Auch Faeser warnt vor Arbeitsmarkt-Folgen

Die islamistische Gruppierung Hajat Tahrir al-Scham (HTS) und mit ihr verbündete Milizen hatten nach ihrer am 27. November begonnenen Großoffensive am Sonntag die syrische Hauptstadt Damaskus eingenommen und den seit Jahrzehnten herrschenden Machthaber Assad gestürzt. Assad setzte sich ins Ausland ab. Unmittelbar danach wurden in Deutschland Forderungen nach einer Rückkehr der in Deutschland lebenden Geflüchteten laut. Es müsse Reisebeihilfe und Startgeld für freiwillige Ausreisen geben, sagte die CSU-Politikerin Andrea Lindholz am Mittwoch der "Bild"Zeitung. Ähnlich hatte sich zuvor schon der CDU-Politiker Jens Spahn geäußert. Dieser sprach sich bei ntv für ein "Startgeld" von 1000 Euro sowie Charterflugzeuge nach Syrien aus.

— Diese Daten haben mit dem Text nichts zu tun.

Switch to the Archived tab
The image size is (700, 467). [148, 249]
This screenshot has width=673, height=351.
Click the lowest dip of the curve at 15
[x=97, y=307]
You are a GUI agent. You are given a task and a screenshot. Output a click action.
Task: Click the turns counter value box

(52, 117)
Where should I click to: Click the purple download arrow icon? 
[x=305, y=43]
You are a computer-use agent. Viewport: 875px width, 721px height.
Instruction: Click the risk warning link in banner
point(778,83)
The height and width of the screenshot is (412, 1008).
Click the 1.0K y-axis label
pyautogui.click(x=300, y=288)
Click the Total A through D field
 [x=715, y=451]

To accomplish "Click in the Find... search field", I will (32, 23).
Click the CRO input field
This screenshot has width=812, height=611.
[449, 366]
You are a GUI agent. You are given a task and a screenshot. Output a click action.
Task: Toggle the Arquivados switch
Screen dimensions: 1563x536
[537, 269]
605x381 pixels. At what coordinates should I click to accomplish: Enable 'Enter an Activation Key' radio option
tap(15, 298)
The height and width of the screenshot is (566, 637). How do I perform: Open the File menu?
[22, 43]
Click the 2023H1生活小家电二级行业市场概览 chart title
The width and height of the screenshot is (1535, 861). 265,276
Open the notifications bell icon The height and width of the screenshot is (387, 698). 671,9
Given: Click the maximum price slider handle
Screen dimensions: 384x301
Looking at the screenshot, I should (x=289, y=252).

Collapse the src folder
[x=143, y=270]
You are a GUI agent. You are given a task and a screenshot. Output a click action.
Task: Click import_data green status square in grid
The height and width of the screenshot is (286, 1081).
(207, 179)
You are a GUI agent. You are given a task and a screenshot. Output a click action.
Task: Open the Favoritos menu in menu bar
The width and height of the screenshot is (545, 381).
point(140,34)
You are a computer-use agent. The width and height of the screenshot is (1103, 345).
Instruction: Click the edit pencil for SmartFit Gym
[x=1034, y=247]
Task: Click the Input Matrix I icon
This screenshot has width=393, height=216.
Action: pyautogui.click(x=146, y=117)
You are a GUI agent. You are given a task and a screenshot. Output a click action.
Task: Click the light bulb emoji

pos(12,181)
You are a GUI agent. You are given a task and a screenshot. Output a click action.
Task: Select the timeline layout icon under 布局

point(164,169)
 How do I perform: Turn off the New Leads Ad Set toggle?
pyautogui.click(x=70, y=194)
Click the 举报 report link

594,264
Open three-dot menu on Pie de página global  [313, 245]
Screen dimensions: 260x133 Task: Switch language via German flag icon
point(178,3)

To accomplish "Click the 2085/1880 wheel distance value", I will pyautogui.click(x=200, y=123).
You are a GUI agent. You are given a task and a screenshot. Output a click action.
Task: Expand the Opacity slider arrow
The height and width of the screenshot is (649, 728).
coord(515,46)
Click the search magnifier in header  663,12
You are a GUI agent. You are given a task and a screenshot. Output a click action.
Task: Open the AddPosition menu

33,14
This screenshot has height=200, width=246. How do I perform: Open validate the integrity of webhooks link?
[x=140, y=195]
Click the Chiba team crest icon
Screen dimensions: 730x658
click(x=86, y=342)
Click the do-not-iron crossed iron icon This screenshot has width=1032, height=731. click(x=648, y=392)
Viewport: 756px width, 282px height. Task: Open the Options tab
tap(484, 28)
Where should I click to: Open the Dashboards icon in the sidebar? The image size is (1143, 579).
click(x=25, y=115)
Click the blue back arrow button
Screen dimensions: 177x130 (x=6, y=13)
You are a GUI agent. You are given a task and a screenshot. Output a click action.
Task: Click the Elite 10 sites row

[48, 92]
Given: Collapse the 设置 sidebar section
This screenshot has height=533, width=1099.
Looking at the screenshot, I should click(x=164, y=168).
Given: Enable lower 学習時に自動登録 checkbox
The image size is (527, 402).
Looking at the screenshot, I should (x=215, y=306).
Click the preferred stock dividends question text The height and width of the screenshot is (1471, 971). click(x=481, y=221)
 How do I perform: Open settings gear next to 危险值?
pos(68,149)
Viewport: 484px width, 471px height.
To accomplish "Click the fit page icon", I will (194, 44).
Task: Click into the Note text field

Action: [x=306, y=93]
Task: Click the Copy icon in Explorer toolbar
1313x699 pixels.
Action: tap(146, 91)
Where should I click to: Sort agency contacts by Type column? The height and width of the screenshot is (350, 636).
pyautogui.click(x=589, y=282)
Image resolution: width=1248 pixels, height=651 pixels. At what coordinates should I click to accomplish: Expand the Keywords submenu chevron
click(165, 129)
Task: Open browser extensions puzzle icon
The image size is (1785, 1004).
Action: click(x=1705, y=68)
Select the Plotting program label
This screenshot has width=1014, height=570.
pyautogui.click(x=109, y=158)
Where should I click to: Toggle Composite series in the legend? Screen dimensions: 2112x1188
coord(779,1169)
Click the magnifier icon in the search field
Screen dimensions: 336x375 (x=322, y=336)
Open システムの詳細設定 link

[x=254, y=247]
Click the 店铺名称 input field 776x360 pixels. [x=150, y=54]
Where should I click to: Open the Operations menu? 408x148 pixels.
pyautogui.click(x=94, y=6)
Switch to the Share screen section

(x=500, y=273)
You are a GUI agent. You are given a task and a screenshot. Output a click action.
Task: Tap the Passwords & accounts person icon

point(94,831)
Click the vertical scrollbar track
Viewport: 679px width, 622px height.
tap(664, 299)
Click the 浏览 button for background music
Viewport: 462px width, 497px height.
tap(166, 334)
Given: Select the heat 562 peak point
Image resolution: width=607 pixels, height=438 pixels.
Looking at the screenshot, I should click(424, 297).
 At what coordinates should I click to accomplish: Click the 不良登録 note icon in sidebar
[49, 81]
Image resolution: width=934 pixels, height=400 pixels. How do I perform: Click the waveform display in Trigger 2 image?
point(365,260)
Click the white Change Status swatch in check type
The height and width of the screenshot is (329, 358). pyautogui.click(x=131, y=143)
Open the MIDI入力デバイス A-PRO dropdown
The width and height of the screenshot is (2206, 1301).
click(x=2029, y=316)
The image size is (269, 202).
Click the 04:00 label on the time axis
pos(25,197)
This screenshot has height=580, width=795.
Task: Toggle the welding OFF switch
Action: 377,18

Wie Deutschland hat eine Reihe europäischer Länder ihre Asylverfahren für syrische Staatsbürger vorerst ausgesetzt. Österreich kündigte als bisher einziges EU-Land ein "Rückführungs- und Abschiebeprogramm nach Syrien" an. Bundesinnenministerin Nancy Faeser fordert ein gemeinsames europäisches Vorgehen bei einer möglichen Rückkehr von syrischen Flüchtlingen. "Ich glaube, es wäre sehr zielführend, das gemeinsam zu organisieren", sagte die SPD-Politikerin. "Man braucht ja auch die gleiche Datengrundlage, wie sich das Land entwickelt." Deswegen werde sie dies bei dem Treffen anregen. Zuvor hatte auch sie schon vor den Folgen einer Rückkehr von syrischen Flüchtlingen für den deutschen Arbeitsmarkt gewarnt. "Es würden ganze Bereiche im Gesundheitssektor wegfallen, wenn jetzt alle Syrer, die hier arbeiten, unser Land verlassen würden", sagte sie am Mittwoch nach einer Sitzung des Bundeskabinetts.

Ende 2023 waren rund 712.000 Menschen aus Syrien im deutschen Ausländerzentralregister als Schutzsuchende registriert. Knapp 1,3 Millionen Syrerinnen und Syrer leben als Einwanderer in Deutschland, 17 Prozent haben die deutsche Staatsbürgerschaft.